Start of Block

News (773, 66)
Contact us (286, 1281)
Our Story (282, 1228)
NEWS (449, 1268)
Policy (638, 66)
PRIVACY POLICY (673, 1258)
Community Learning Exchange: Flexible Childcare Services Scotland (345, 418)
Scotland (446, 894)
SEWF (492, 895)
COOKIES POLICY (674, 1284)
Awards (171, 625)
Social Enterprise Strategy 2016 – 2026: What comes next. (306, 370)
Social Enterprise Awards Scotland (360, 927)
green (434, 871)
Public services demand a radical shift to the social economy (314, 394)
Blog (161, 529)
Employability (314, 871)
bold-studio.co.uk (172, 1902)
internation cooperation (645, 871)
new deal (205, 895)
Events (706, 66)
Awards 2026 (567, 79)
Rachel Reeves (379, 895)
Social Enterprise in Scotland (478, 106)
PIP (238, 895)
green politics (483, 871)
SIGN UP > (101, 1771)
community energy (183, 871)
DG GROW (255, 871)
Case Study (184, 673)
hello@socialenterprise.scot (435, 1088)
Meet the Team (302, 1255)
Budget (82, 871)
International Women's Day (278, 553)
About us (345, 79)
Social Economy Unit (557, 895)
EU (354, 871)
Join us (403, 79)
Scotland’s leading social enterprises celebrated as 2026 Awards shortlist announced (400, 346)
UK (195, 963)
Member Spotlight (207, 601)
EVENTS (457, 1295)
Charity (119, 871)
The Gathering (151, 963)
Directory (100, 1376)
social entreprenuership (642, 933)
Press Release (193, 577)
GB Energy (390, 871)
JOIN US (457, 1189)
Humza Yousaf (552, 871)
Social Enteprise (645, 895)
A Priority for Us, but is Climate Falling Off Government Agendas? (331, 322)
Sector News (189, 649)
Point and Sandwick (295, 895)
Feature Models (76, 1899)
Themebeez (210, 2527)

End of Block

Among the lines above, which hold the word "Scotland"? Report each one.

EXPECTED ANSWER:
Community Learning Exchange: Flexible Childcare Services Scotland (345, 418)
Scotland (446, 894)
Social Enterprise Awards Scotland (360, 927)
Social Enterprise in Scotland (478, 106)
Scotland’s leading social enterprises celebrated as 2026 Awards shortlist announced (400, 346)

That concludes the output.